Penetapan Hari Kebangkitan Nasional merujuk pada tanggal berdirinya organisasi Boedi Oetomo, 20 Mei 1908. Di tahun 2021 ini, tema peringatan Harkitnas, yakni “Bangkit! Kita Bangsa yang Tangguh!”.

Bupati dalam sambutannya membeberkan hal penting yang diretas Boedi Oetomo. Pertama, cita-cita untuk kemerdekaan cita-cita kemanusiaan  Kedua, memajukan nusa dan bangsa, dan ketiga, mewujudkan kehidupan bangsa yang terhormat dan bermartabat dimata dunia.

“Tiga hal diatas merupakan substansi makna kebangkitan nasional yang harus dipertahankan dan diaktualisaikan lintas generasi saat ini,” pinta Bupati.

Lanjut bupati, era pra kemerdakaan, kebangkitan nasional mampu menjadi ruh gerakan perlawanan terhadap hegemoni penjajah. Pasca kemerdakaan, kebangkitan nasianal menjadi inspirasi pelaksanaan pembangunan bangsa.
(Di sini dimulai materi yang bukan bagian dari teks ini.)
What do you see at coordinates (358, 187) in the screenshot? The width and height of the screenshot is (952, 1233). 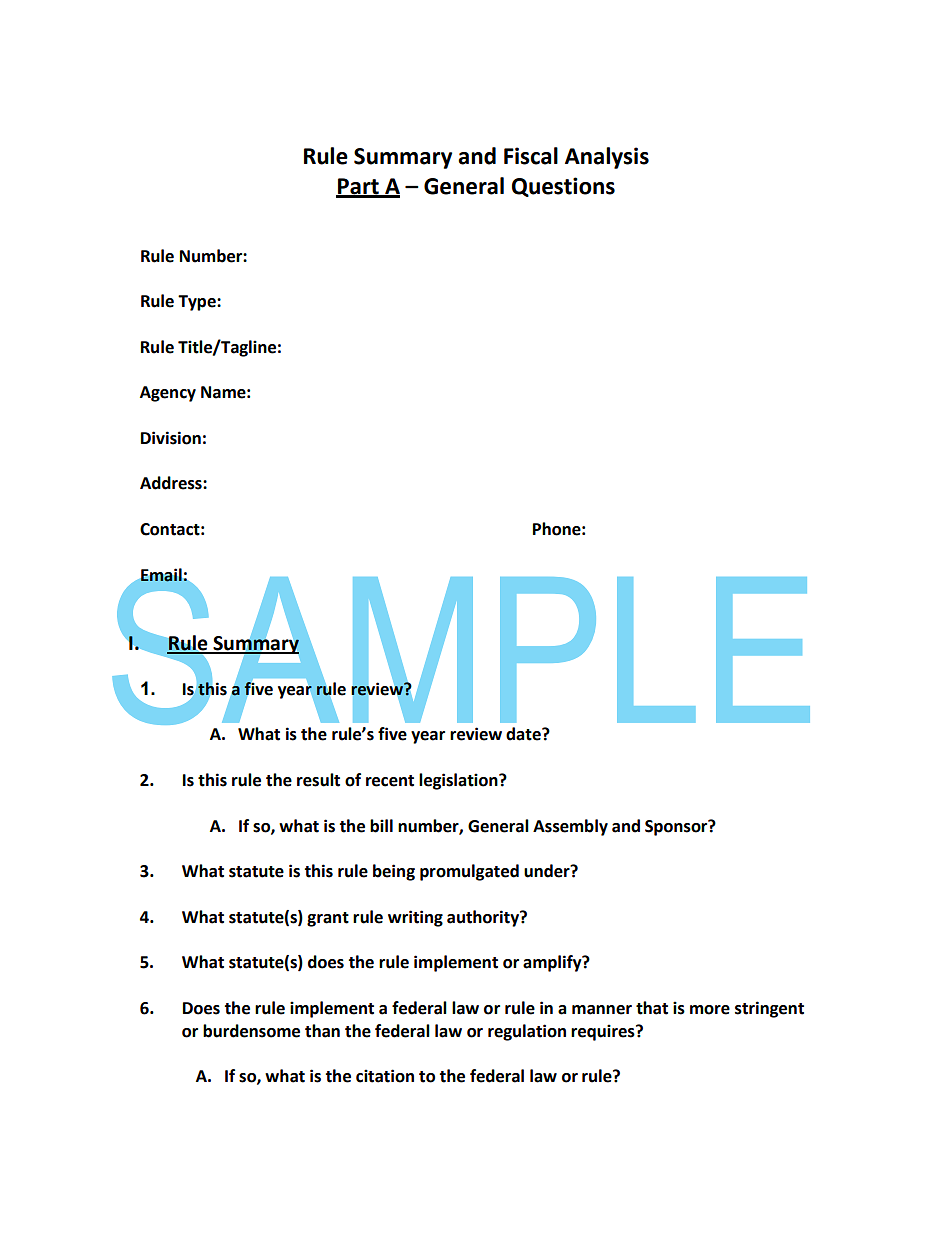 I see `Part` at bounding box center [358, 187].
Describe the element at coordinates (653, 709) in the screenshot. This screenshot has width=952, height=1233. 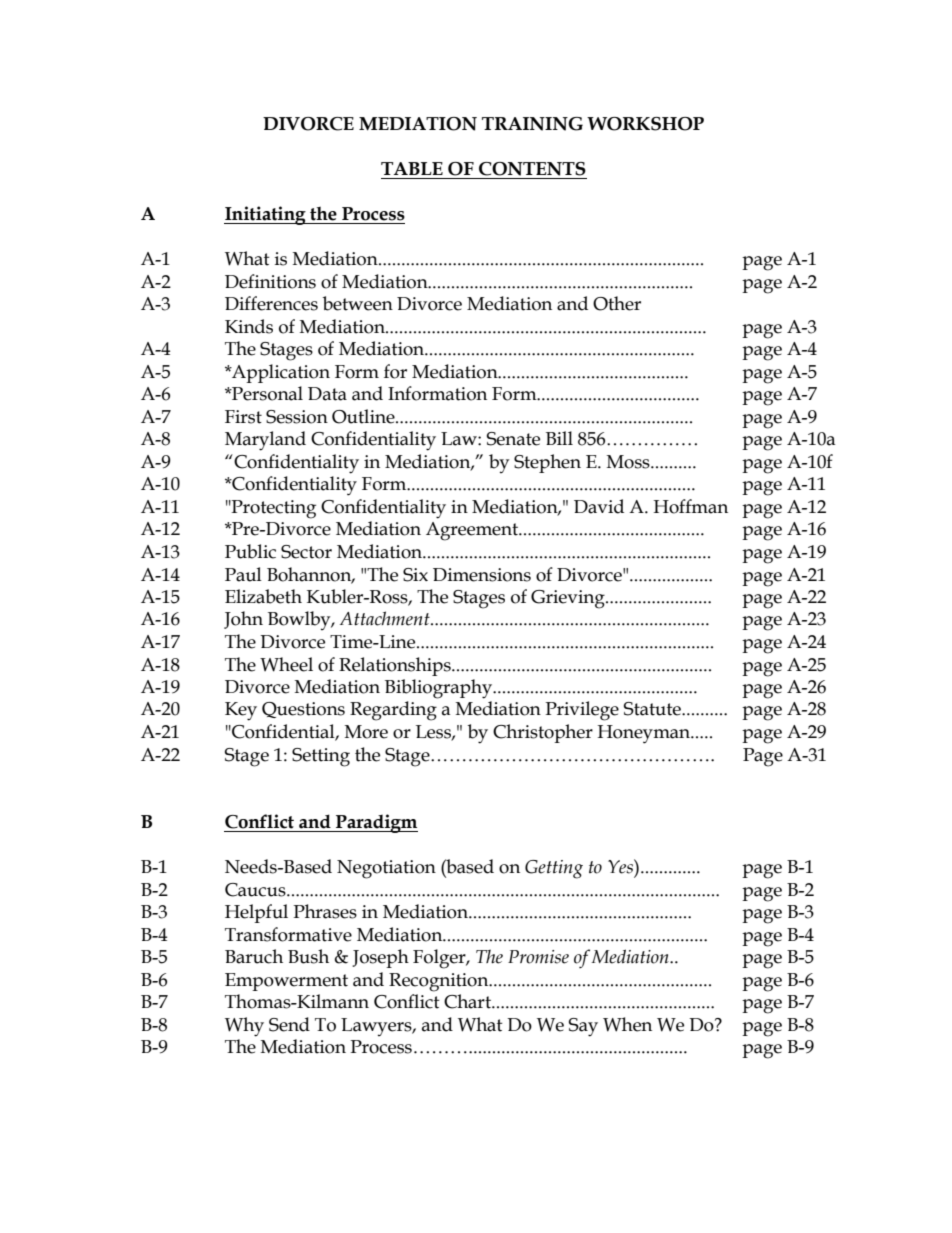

“Dalam konteks ini, makna kebangkitan nasional seyogyanya diarahkan menjadi unifying factor  (faktor pemendu)untuk pembangunan demokrasi disegala bidang, mewujudkan keadilan, penegakan hukum, kemakmuran dan kesejehteraan rakyat,” ujar Sachrul.

Menurutnya, peringatan hari kebangkitan nasional pun pada hakekatnya bukan sekeladar menjadi ritual untuk mengenang kejayaan sejarah masa lalu. Peringatan hari kebangkitan saat ini sejatinya dapat dijadikan untuk menggalang kembali semangat kebangkitan sebagai bangsa tangguh.
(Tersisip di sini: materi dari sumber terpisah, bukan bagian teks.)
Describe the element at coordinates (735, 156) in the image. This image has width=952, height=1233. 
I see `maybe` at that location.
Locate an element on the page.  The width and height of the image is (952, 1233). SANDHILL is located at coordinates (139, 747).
“Bangkit, Kita Bangsa Yang Tangguh. Tangguh dan optimistis menghadapi masa depan, kita hadapi semua tantangan dan persoalan bersama-sama sebagai pewaris ketangguhan bangsa ini. Tangguh dalam menghadapi Pandemi Covid 19, pandemi yang sudah melanda secara global lebih dari setahun ini. Sembari bersiaga menghadapi ancaman gelombang baru pendemi dengan tetap menerapkan protokol kesehatan, memakai masker, mencuci tangan dan menjaga jarak atau menghindari kerumunan. Tangguh juga dalam menghadapi beragam tantangan selama masa pandemi dengan beredarnya mis informasi, disinformasi dan hoaks,” tegas Bupati.

Turut hadir pada upacara, Wakil Bupati (Wabup) Oskar Manoppo, Sekretaris Daerah (Sekda) Sony Warokka, para asisten Sekda, kepala-kepala SKPD, para camat dan Kades serta Aparatur Sipil Negara (ASN) di Lingkup pemerintahan Kabupaten Boltim.